Mais vous l’aurez compris, on n’est pas ici pour pêcher du plancton ; la véritable aventure avec notre soft débute en compagnie d’autres joueurs. Et cette fois-ci, Nintendo ne s’est pas fichu de votre tête (de poisson), car il propose une expérience multi-joueurs unique en ligne, mais aussi en local, moyennant d’avoir des amis qui possèdent une Switch. Finie l’époque de la Wii U où un mode 2-joueurs avec écran splitté vous autorisait à jouer à une sous-version fade et dénuée d’intérêt du véritable gameplay en ligne ; dans Splatoon 2, on peut connecter jusqu’à huit tenta… consoles en réseau local, permettant au même nombre d’amis de s’éclater et de rire dans une seule pièce, sans envoyer d’onde électrique. Big N a pensé à tout type de joueur, même les vieux rabat-joie comme moi qui valorisent les contacts visuels et physiques…

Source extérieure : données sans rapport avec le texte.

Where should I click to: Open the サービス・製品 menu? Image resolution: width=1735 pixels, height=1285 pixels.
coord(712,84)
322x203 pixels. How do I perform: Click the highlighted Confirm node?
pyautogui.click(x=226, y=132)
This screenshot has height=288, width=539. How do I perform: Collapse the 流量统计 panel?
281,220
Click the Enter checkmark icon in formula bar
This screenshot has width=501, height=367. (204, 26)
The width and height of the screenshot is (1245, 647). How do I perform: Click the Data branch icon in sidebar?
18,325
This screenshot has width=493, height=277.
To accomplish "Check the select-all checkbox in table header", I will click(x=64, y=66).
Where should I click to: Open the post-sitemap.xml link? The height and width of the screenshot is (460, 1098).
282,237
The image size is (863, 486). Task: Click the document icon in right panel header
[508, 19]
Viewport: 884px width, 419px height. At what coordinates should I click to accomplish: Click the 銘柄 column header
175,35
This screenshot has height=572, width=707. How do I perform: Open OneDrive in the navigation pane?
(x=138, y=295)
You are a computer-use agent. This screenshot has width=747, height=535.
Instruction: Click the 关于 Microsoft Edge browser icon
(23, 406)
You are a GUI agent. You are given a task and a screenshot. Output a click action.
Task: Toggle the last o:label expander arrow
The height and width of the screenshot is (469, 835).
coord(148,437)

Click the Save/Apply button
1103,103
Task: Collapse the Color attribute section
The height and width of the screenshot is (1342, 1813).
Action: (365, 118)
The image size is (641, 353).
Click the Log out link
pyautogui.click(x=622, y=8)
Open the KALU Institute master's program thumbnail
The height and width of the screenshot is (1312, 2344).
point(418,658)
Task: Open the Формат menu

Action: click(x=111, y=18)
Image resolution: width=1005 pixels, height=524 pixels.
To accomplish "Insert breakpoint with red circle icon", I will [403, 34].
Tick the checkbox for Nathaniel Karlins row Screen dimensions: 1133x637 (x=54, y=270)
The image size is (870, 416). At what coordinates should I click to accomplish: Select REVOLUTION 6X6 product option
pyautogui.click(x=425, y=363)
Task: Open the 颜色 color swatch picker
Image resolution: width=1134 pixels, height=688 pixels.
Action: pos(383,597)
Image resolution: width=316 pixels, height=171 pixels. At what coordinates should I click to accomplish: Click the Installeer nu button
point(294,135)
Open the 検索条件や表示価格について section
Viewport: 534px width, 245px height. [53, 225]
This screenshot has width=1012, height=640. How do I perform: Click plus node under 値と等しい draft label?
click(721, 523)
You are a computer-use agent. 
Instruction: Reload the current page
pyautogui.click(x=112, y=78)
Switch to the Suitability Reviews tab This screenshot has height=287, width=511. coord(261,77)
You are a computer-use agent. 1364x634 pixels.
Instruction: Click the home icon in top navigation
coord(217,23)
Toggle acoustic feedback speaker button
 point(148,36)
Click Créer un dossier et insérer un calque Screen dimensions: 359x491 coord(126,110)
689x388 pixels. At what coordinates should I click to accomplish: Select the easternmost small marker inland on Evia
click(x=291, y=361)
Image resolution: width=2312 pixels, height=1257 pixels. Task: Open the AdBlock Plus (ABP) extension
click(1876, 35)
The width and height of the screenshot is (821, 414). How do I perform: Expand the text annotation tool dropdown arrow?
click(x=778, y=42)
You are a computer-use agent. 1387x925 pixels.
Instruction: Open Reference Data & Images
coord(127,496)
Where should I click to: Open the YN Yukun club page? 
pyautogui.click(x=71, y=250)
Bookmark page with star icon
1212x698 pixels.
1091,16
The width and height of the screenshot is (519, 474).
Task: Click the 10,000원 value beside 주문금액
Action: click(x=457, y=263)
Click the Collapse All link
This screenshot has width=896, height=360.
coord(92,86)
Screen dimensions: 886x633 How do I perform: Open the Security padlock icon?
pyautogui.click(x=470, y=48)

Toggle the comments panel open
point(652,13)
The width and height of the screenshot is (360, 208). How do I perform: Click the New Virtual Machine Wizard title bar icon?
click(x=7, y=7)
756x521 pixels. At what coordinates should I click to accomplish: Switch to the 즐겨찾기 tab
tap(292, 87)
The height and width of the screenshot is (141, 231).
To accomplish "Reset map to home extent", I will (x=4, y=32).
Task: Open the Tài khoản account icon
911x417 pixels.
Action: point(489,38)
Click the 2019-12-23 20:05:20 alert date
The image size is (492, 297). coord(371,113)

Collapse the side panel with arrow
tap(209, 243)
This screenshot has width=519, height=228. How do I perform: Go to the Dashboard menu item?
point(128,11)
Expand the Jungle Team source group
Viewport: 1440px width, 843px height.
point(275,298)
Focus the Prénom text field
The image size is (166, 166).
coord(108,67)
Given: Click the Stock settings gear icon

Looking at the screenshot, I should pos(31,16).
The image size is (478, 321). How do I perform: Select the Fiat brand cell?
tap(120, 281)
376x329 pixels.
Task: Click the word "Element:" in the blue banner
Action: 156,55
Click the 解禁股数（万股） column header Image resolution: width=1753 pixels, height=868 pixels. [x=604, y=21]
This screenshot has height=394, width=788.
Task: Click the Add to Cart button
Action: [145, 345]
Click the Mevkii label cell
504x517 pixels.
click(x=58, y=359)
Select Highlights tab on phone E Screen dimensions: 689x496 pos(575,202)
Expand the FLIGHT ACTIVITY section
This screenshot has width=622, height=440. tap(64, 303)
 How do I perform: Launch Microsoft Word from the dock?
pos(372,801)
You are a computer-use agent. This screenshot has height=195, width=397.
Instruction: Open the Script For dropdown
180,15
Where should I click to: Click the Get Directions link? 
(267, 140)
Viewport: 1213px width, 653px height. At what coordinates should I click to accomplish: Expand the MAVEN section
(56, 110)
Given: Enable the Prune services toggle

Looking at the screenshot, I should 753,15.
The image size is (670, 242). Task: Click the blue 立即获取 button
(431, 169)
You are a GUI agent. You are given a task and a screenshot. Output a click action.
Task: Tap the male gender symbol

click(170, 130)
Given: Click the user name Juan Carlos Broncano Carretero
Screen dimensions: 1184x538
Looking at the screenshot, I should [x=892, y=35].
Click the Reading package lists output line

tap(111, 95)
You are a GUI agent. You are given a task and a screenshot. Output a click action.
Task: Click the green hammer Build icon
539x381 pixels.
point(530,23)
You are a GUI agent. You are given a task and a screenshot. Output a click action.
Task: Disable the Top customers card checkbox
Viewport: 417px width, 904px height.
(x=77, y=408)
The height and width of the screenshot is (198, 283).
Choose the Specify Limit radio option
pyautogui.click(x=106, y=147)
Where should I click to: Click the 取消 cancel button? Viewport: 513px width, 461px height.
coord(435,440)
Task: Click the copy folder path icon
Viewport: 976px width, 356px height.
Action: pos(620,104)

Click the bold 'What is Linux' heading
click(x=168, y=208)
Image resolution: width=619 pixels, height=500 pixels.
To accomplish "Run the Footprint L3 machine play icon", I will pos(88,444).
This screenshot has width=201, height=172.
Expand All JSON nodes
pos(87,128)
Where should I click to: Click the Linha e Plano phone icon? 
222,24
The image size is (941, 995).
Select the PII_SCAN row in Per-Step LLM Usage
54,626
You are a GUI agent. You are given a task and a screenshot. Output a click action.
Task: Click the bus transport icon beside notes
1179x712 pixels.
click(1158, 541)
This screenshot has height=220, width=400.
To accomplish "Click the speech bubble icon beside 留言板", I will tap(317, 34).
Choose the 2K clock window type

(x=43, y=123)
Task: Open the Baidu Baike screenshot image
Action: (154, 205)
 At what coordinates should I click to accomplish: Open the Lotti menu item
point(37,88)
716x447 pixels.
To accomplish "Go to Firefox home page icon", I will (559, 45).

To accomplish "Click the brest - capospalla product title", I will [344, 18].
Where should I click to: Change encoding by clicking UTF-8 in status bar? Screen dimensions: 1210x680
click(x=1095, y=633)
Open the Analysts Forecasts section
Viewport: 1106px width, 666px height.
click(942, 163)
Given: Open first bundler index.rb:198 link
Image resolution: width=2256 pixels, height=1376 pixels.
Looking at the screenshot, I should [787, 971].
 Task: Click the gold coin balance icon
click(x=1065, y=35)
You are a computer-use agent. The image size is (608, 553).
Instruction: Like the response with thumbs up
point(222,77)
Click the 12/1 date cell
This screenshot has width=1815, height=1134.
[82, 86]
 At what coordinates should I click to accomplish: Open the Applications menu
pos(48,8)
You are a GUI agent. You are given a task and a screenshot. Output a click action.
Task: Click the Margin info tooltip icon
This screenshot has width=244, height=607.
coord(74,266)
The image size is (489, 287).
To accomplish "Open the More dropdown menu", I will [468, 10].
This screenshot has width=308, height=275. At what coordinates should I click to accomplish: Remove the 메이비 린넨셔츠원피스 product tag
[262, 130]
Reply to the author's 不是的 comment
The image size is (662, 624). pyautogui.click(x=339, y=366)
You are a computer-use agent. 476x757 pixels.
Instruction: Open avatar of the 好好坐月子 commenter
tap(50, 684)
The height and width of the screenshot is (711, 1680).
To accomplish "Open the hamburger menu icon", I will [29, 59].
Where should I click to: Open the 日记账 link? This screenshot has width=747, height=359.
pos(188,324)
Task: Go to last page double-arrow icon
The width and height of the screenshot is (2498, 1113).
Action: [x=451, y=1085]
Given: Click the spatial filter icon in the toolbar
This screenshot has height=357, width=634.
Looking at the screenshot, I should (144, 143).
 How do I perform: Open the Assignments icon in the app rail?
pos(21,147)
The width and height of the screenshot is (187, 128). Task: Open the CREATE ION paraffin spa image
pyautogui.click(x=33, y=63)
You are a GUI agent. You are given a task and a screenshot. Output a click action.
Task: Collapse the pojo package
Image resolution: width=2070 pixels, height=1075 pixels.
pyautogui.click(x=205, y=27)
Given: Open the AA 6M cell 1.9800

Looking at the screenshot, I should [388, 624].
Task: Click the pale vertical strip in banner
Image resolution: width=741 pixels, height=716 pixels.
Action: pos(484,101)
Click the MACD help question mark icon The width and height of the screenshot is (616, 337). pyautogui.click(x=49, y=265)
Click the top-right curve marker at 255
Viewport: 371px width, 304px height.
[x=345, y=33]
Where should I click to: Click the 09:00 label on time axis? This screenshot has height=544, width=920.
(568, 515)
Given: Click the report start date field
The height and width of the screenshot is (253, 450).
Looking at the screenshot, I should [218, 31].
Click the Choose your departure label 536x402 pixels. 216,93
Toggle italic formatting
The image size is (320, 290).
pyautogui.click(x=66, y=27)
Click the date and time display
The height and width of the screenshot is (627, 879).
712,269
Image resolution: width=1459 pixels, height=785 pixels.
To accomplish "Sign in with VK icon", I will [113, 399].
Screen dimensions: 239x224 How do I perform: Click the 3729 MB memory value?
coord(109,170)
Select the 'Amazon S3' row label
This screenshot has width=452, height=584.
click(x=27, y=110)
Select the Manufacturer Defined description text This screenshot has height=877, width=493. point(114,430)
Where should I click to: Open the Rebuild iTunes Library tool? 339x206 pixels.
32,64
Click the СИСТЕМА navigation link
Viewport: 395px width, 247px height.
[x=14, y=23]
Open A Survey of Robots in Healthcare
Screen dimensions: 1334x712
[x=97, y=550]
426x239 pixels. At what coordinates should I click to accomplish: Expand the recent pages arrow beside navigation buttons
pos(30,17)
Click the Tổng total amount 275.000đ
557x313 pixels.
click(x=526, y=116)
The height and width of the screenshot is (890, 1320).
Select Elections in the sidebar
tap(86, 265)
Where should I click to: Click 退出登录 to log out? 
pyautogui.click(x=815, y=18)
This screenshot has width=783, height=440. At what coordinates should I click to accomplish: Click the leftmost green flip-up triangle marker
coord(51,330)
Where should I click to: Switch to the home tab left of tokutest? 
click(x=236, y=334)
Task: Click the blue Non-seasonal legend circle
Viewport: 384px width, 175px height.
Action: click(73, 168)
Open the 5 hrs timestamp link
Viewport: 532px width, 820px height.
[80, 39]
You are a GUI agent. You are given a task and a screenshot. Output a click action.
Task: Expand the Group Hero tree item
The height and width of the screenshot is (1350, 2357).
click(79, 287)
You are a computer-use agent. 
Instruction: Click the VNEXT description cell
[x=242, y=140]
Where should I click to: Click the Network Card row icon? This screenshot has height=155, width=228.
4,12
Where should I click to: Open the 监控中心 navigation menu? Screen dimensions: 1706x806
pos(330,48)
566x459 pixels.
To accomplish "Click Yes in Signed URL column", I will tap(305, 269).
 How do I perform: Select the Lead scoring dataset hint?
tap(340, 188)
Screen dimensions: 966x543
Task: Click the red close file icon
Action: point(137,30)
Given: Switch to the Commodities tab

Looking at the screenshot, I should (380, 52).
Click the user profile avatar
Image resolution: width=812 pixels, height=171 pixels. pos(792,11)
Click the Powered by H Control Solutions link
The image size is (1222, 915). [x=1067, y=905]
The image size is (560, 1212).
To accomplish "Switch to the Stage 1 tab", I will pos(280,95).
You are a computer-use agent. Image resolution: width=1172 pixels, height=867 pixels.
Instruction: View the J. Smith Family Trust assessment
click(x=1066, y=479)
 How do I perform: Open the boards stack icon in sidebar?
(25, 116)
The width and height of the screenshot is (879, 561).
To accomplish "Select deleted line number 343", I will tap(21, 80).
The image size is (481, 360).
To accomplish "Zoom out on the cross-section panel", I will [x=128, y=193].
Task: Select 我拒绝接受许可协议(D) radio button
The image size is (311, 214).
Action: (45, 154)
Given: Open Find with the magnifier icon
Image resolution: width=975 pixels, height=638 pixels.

We swim in different oceans, but land on the same shore

Admettons tout de même que la philosophie d’Olivia Newton-John a ses limites, et qu’il est parfaitement agréable de ne pas avoir à se mettre sur son trente-et-un pour se réunir sur une partie avec des amis ou des joueurs inconnus venus du monde entier. Restez en pyjama, grattez-vous les aisselles et profitez de ce magnifique outil du XXIème siècle que Nintendo a découvert dix ans après tout le monde afin de ne jamais arrêter de jouer ! On vous a dit qu’on n’allait pas se mentir: la tendance de Splatoon 2 se trouve dans son mode multi-joueurs, EN LIGNE ! Pour résumer le tout assez modestement: on ne s’ennuie jamais avec la foison d’options disponibles.

Inkopolis Square est le hub principal de Splatoon 2, là où toute l’action hors-combat se déroule. Vous pouvez accéder à tous les modes de jeu depuis cette place.

Le jeu a le mérite de vous introduire les concepts tranquillement et progressivement ; de ce fait, on a un sentiment de montée en puissance et d’apprentissage réussi particulièrement gratifiants. Quand vous allumez votre Switch pour la première utilisation de notre médium, seulement deux modes sont disponibles: Salmon Run (qui aura droit à son paragraphe à lui tout seul) et le mode classique de batailles sans classement. Dans ce dernier, vous faites évoluer votre personnage et vos skills en allant toujours dans le positif. On gagne obligatoirement des points qui font monter des niveaux — que l’on perde une partie ou l’inverse — jusqu’à atteindre un certain pallier qui donne accès aux parties classées. Alors que le gameplay est toujours le même du level 1 à 10, dès que l’on obtient son premier rang, les catégories de jeu changent toutes les poignées d’heures. Vous l’avez compris, la diversité offerte par Splatoon 2 est aussi appréciée qu’addictive.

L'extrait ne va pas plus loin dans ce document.